-- Task requirements --
When the word "напасти" shows up in a line of the records below, copy that line.

──────── Dataset extract ────────

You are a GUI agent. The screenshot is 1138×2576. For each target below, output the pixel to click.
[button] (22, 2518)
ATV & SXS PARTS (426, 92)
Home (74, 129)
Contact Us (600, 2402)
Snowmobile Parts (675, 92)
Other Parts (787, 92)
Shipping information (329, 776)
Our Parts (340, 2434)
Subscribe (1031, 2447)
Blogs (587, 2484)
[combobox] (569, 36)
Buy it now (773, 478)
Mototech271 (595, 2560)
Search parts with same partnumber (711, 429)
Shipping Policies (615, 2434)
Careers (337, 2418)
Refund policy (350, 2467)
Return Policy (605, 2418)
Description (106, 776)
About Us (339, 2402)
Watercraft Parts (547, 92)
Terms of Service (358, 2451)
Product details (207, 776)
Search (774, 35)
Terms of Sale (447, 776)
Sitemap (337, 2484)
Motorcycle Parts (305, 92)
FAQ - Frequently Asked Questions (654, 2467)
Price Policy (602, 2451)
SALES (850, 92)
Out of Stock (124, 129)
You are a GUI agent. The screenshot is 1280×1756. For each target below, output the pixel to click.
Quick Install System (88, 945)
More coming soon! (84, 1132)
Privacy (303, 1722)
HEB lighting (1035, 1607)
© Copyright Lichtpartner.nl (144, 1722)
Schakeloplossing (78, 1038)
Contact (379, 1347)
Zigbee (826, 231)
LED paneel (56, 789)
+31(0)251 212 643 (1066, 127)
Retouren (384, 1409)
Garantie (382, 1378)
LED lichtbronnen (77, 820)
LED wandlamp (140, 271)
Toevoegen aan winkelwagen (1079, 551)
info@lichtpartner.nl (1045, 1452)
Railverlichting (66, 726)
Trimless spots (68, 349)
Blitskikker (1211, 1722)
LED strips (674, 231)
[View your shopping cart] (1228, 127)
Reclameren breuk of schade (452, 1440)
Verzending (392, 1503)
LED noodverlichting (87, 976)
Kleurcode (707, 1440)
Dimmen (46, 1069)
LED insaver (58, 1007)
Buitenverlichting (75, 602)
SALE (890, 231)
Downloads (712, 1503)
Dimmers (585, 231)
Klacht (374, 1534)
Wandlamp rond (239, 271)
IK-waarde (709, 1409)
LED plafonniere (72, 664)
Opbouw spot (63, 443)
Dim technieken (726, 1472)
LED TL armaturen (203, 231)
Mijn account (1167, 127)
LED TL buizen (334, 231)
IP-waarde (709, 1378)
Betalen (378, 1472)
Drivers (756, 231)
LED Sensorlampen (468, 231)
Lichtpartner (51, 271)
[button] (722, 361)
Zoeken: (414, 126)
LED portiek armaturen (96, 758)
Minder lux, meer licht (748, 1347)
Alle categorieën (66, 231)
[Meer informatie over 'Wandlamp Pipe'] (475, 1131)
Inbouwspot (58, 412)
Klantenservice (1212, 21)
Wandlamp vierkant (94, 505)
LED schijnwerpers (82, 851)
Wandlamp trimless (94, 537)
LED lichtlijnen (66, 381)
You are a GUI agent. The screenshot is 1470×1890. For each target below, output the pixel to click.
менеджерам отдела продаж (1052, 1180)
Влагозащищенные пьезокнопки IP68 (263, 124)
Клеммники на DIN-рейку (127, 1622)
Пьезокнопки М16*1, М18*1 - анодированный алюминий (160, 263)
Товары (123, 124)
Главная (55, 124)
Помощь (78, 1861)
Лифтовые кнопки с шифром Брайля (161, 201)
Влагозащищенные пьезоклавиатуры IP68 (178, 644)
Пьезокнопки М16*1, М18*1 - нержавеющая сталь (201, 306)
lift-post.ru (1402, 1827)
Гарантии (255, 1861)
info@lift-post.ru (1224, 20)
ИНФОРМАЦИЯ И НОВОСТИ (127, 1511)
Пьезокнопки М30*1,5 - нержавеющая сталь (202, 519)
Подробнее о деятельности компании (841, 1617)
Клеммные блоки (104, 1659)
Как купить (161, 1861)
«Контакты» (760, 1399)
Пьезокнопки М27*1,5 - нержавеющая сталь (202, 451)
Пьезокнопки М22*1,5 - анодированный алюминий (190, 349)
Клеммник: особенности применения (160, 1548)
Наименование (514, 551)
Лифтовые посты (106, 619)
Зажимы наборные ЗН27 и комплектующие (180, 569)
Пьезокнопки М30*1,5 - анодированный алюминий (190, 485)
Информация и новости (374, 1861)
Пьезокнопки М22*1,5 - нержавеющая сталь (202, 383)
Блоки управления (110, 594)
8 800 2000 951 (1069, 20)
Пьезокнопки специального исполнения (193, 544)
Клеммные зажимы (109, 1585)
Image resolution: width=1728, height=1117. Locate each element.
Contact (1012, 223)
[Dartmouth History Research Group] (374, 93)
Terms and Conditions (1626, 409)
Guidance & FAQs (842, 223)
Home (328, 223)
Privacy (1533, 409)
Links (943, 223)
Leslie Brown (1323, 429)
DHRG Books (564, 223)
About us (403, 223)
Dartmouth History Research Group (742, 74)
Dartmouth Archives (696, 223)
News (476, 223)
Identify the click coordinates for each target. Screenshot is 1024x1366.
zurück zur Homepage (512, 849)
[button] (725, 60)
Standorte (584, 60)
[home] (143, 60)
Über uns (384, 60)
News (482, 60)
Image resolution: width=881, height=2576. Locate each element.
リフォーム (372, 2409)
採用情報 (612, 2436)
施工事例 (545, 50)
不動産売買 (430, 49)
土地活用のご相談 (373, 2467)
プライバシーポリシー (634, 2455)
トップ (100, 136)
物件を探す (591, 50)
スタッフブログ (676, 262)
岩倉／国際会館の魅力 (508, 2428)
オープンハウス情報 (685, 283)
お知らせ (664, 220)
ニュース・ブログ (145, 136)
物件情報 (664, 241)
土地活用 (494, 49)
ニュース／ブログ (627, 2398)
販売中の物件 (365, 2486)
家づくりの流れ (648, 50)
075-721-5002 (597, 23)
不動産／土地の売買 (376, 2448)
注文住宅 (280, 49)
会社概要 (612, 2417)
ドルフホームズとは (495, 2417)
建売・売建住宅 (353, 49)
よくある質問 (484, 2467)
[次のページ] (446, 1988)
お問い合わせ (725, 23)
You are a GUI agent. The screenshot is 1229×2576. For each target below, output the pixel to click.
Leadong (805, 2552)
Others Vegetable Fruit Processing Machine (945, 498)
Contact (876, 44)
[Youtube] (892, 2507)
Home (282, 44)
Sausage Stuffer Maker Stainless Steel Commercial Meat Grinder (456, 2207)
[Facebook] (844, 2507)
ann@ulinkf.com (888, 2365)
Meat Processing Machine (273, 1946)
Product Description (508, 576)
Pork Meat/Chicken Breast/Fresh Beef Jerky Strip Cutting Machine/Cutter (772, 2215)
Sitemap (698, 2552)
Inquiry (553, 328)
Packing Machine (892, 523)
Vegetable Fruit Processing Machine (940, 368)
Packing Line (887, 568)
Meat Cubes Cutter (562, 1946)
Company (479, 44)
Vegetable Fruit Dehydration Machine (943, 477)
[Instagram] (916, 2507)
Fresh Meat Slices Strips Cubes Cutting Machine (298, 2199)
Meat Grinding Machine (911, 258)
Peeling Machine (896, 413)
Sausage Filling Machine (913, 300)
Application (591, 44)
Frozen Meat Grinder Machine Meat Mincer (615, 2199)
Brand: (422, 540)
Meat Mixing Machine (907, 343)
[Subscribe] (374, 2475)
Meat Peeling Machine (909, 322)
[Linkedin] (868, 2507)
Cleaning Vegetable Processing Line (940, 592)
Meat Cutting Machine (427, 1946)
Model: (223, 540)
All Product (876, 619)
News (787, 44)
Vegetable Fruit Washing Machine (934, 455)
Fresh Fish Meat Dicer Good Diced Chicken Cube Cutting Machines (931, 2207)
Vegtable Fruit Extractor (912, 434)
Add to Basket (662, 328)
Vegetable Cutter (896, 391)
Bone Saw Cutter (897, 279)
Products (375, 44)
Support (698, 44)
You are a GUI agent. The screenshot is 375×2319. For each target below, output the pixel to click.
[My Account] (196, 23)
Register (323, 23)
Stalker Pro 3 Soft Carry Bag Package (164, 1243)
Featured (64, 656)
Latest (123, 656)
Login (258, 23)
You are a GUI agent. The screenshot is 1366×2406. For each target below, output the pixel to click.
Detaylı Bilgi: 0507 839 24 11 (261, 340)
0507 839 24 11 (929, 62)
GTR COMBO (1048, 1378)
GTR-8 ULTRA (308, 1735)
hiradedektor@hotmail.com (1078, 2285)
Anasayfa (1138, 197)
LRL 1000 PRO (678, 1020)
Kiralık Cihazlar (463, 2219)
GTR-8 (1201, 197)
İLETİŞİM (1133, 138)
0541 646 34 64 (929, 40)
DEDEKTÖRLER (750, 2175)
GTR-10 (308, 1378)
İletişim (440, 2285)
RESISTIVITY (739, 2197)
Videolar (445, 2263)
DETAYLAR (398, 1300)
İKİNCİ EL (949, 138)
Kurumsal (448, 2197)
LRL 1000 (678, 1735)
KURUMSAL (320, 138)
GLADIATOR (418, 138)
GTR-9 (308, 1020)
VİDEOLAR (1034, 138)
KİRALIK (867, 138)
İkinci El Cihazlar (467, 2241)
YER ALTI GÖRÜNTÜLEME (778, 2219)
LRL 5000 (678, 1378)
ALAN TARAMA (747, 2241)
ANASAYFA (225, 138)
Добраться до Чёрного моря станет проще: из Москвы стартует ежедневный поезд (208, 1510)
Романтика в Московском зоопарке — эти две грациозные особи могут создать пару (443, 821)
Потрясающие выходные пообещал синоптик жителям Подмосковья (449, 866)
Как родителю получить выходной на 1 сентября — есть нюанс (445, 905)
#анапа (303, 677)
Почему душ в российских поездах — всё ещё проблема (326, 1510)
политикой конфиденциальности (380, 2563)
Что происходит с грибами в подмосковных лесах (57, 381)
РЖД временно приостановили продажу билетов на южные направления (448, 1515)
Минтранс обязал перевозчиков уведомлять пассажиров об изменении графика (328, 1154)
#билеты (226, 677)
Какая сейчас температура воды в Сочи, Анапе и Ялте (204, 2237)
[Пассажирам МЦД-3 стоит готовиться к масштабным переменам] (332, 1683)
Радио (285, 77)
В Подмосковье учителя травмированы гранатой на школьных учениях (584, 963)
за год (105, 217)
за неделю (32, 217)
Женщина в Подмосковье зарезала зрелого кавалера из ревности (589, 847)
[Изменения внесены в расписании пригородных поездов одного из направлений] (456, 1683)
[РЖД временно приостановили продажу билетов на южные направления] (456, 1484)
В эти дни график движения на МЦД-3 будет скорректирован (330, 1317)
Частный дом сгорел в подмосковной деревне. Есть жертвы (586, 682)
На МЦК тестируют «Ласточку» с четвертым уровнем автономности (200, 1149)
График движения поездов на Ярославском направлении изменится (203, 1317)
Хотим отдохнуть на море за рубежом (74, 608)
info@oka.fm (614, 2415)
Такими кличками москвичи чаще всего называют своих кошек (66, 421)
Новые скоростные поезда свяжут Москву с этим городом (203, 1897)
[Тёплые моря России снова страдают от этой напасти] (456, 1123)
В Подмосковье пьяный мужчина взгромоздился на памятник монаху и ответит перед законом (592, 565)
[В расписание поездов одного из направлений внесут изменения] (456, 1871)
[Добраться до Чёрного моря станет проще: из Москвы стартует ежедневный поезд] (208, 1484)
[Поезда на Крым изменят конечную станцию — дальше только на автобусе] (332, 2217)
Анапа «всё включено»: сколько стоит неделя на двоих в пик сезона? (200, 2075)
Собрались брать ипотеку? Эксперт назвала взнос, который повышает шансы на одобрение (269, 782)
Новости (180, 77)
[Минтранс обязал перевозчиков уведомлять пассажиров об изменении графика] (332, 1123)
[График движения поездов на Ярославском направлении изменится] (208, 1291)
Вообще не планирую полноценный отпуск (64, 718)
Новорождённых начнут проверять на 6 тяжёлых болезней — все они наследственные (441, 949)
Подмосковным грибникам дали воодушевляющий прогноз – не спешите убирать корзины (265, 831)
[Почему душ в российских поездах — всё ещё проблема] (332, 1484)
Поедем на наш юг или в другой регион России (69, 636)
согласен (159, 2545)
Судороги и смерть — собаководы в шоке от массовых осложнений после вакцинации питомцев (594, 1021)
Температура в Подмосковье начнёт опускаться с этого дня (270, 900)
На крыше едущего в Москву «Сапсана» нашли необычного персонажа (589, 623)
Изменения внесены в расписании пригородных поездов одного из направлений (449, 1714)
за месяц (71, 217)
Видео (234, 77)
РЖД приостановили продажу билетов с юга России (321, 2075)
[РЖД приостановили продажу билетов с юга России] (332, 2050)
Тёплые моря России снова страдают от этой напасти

────────

-- Output of the task --
[Тёплые моря России снова страдают от этой напасти] (456, 1123)
Тёплые моря России снова страдают от этой напасти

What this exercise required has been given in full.